If so, there seem a number of contradictions in the account he gives.

1                    Why in Lev. 10.17is it made clear that the sin offering was offered for the congregation, but Moses blamed Aaron’s sons for not eating it? The Hebrew is as plain as the English ‘for them’, if Moses intended the priests were atoned for first and the congregation secondarily, as  Bonar suggests, it would have seemed clearer to say ‘ for you (pl.)’.

2                    P.203 (inference 1) suggests priests needed to be cleansed themselves before offering for others (so does the footnote on p.204). This seems right, but if so it strengthens this problem with what Bonar says was primarily an offering for the priests’ own sins, but Moses says was for others.

3                    P.203 (inference 3) increases the confusion. Now Bonar suggests that the priests are actually bearing the people’s sin without personal fault, by imputation. Again this may well be right, (it certainly is for the inanimate sanctuary in Lev 16.16, and only absolutely true for that which it prefigures, the Holiest of Holies, the Messiah Himself, the latter Bonar beautifully shows us from 1 Chron.23.13 (lit. Heb.). The problem is though, was the offering which technically should have been eaten but was in fact burned in Lev.10 for Eleazer and Ithamar’s own sins or for the people? If it is the latter as he now suggests, his earlier statement on p.202 is not valid.

4                    P.204 Bonar now suggests from Lev.10.19 that the sin offering for the priests’ own sins had already been offered that morning, and it was this that had not been eaten. However the law for a priest’s offering prescribed a bullock not a goat (Lev.4.3), this kind of sin offering had been carried out for Aaron in Le.9.8, as Bonar discusses.

5                    It seems more likely that the goat sin offering burnt that should have been eaten is the one mentioned in Lev.9.15, which was appointed for the people (the apparent discrepancy with Lev. 4.13 where a bullock is prescribed for the sin of the whole congregation is fairly easy to explain).
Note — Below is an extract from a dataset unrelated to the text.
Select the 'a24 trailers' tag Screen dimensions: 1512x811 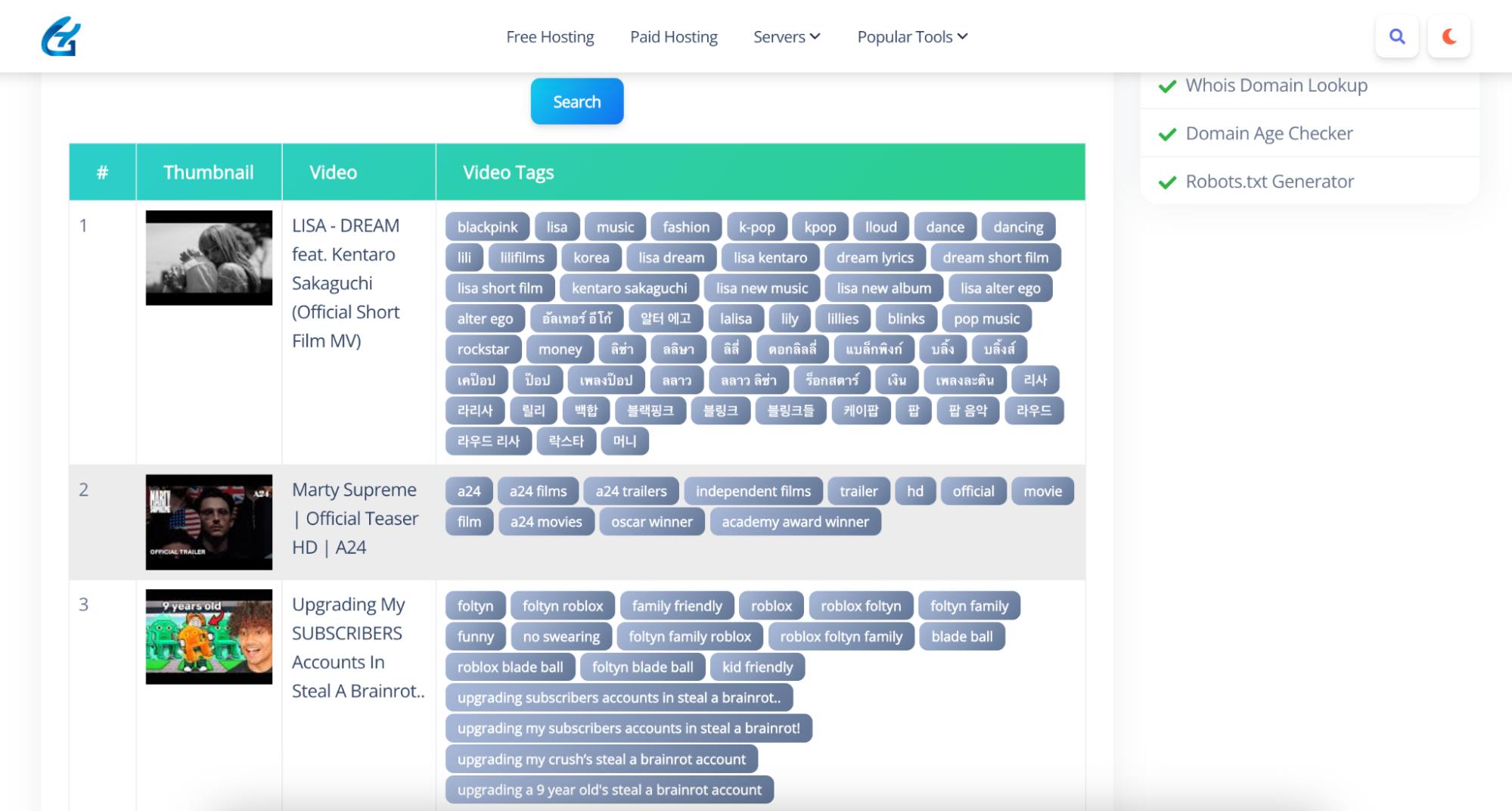(x=631, y=491)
6                    Bonar’s handling of Lev.10.20 is excellent and wonderfully helpful, especially his allusion to the splendid fulfilment of Daniel 9. However the reason that Moses accepted Aaron’s explanation may not be that the priests were unwilling to give sanction to Nadab and Abihu’s sin offering, as he suggests, but that Eleazar, Ithamar (and Aaron) felt personally unworthy to participate in the sacrifice for sin by eating it, (as in reason 2 above). They felt unworthy to carry the people’s sin as sinless imputees, and it was this healthy grasp of the kernel of the law that Moses approved. After all the sin offering was ‘holy of holies’ Lev.6. 17 (literal Heb.), and so was the eating of it Lev.6.29.
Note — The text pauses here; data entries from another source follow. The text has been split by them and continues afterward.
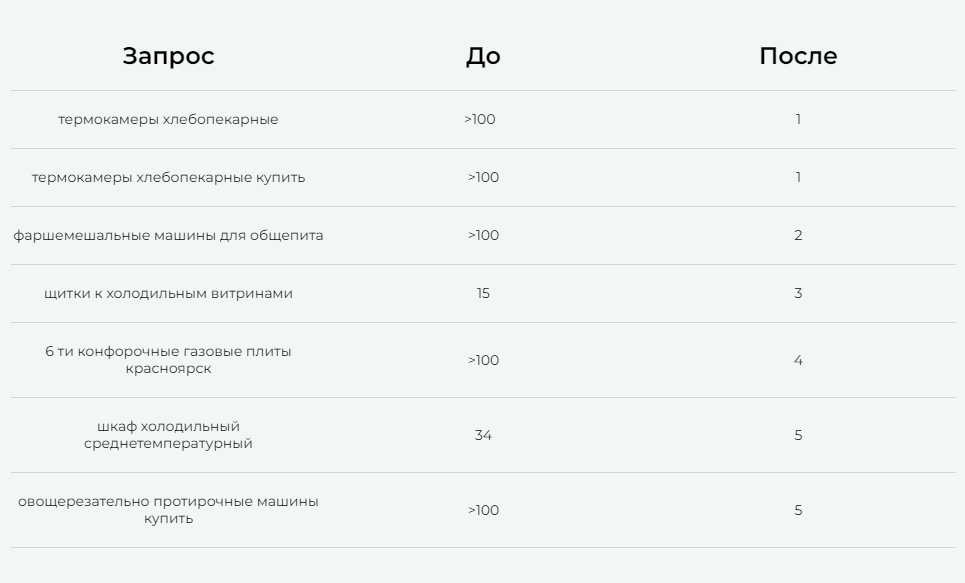Select the "шкаф холодильный среднетемпературный" query

[168, 435]
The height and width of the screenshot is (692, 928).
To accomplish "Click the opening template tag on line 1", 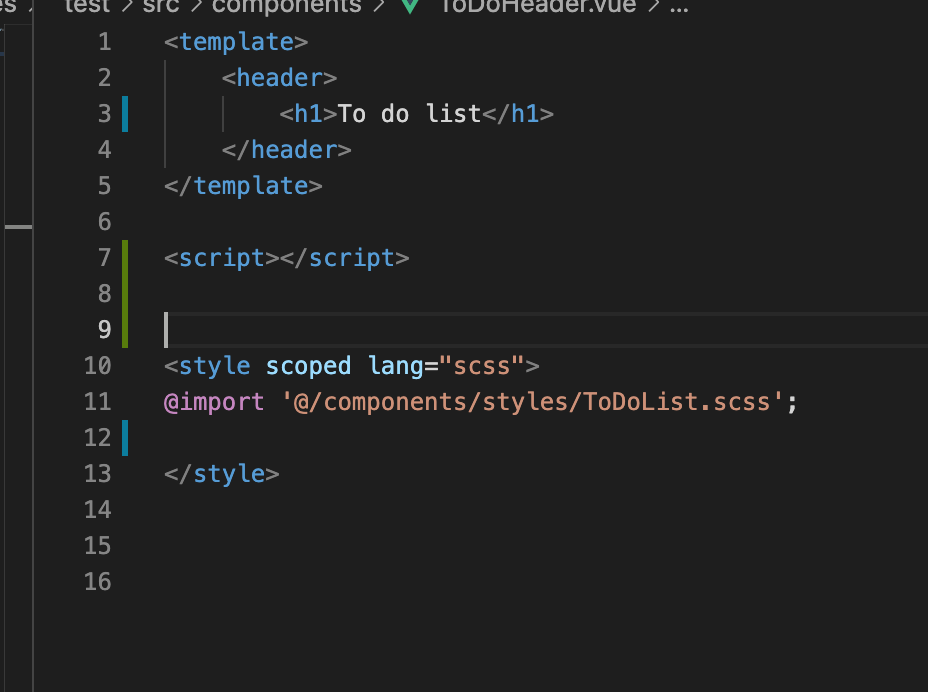I will pyautogui.click(x=236, y=42).
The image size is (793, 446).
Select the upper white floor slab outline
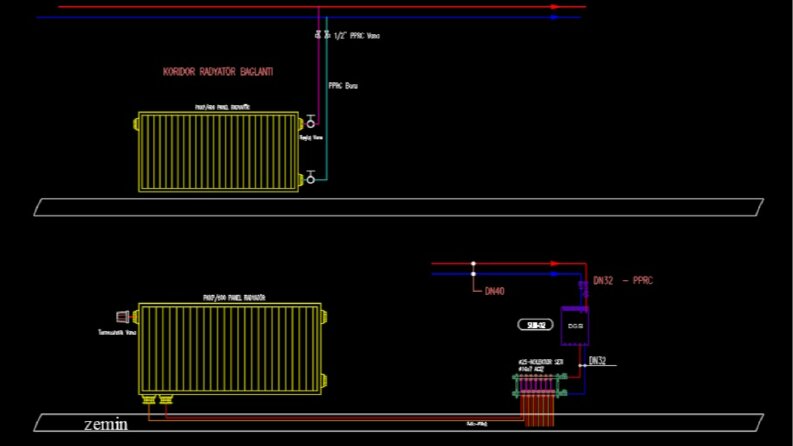click(399, 207)
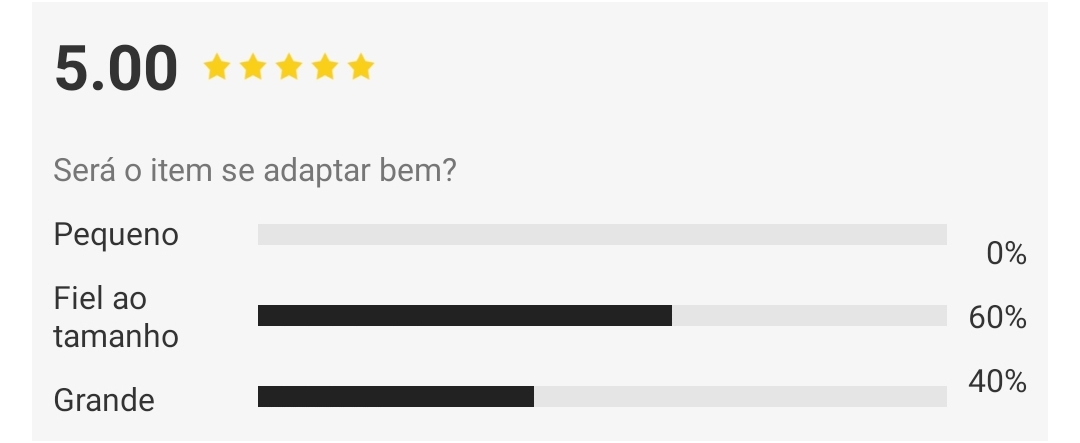The image size is (1080, 443).
Task: Click the empty Pequeno progress bar
Action: tap(603, 234)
7                    A similar kind of unworthiness is indicated in the Day of Atonement sacrifices Lev.16.15,27, & 33. The High Priest, even after offering for himself v.17, was not fit to participate in the cleansing of the sanctuary itself – perhaps because it was the fountainhead of pardon and reconciliation, and so to distinguish firmly between the Levitical priesthood and the better one to come. This is I think the true meaning of Lev.6.30 and it is tentatively there suggested by the Hebrew atone ‘in’ or ‘for’ (-ב) the sanctuary (the word ‘withal’ not appearing in the original, as indicated by italics in the AV), the exact phrase is echoed in the Day of Atonement passage, in 16 v.20 27, although the usual preposition in Hebrew for atone ‘for’ (על) is found in 16.16.
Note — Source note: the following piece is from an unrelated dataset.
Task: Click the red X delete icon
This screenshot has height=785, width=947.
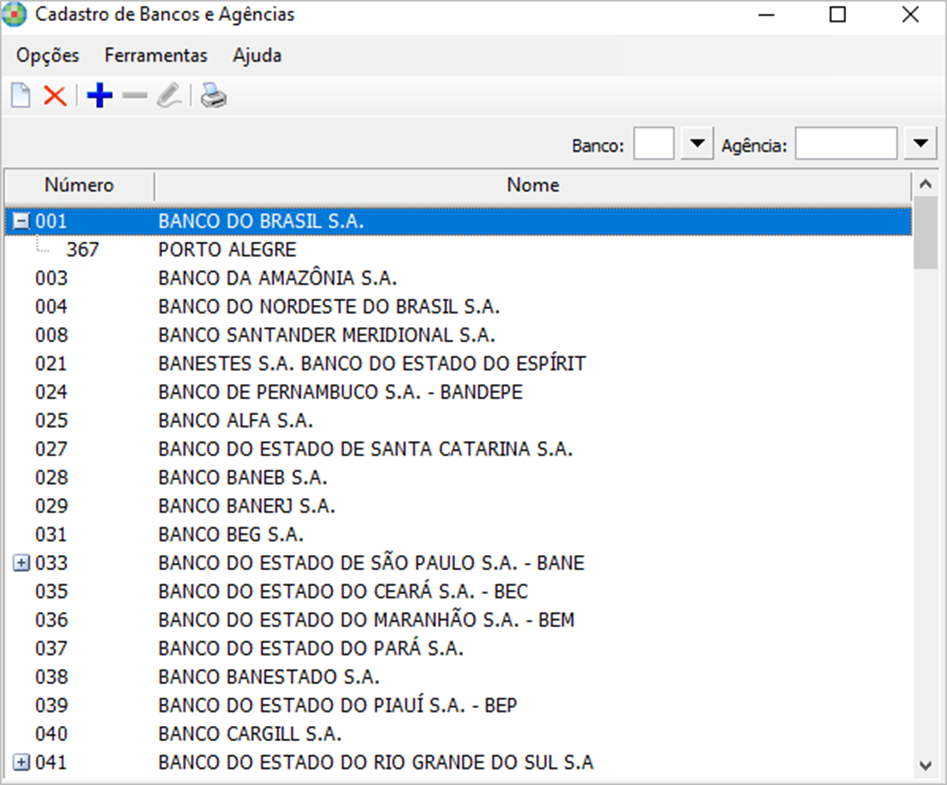Action: point(56,95)
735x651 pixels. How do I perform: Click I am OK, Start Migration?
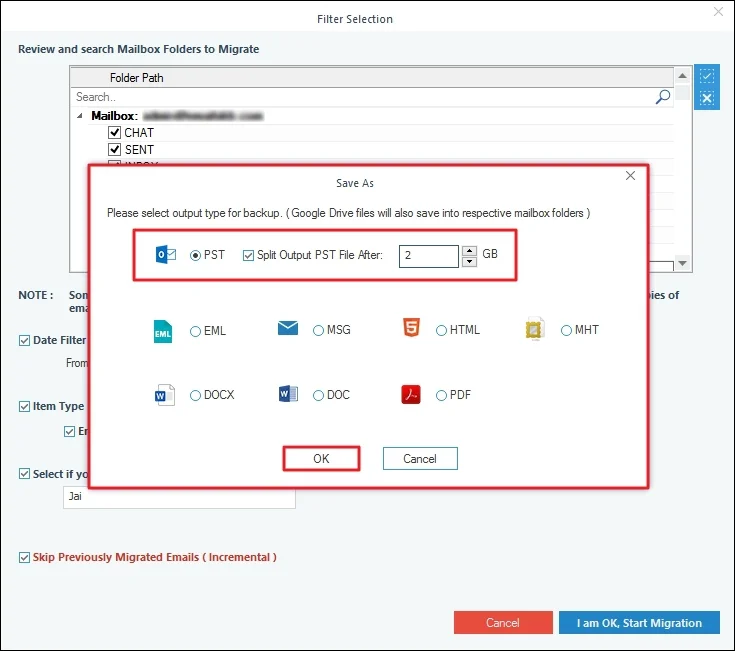(639, 622)
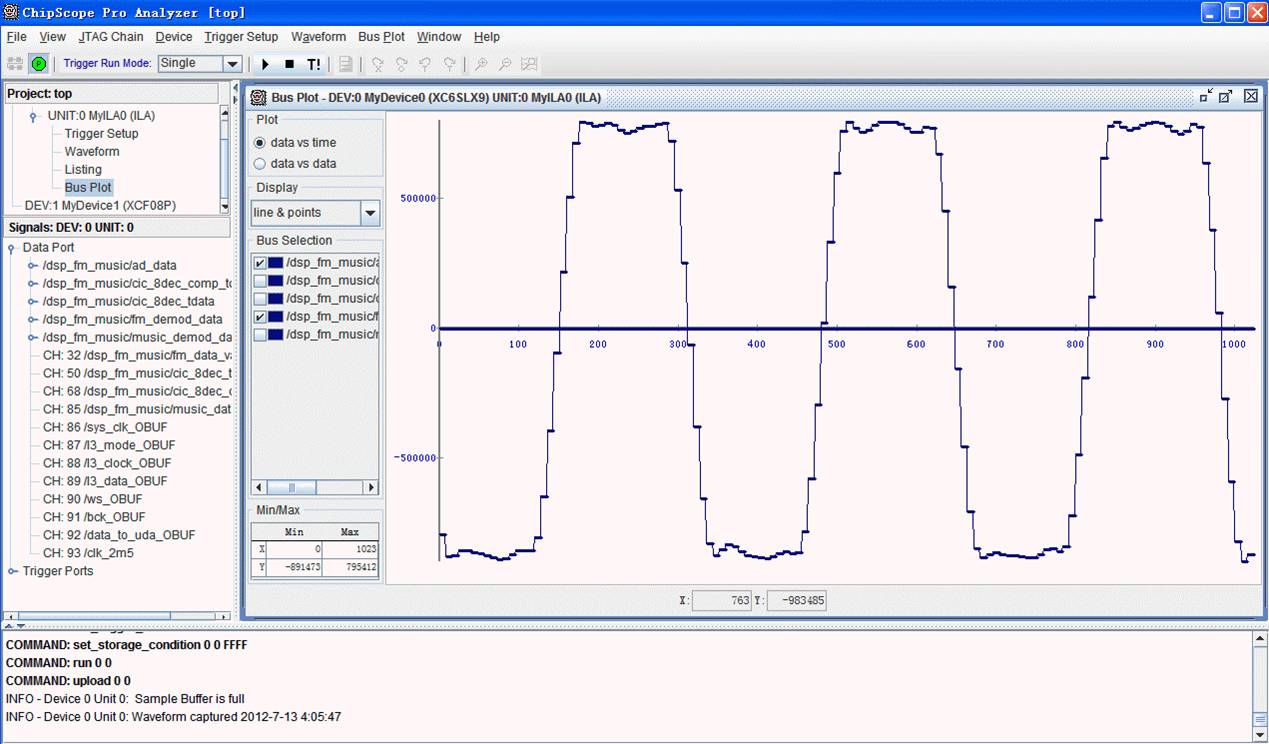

To my knowledge, this is the only text that suggests a priest’s participation in the efficacy of the sacrifice by eating it, (though the English is stronger than the Hebrew, ‘would it have seemed good in the eyes of the Lord?’), other texts simply refer to the receiving of a benefit of the sacred meal by eating, like Lev.7.18. Some may argue that being ‘accepted’ here refers only to the act of the priests, not the efficacy of the whole sacrifice, but that doesn’t adequately explain Moses’ initial indignation on behalf of the congregation, Lev.10 v.17, and his implication that the priests had failed to bear the iniquity of the people. This of course is not applicable to the Lord’s Table, as even Roman Catholics would be quick to point out – for them that would make all the people priests, but for us the Table is a remembrance of Christ’s sufficient and unique work, and not at all a real sacrifice for sin.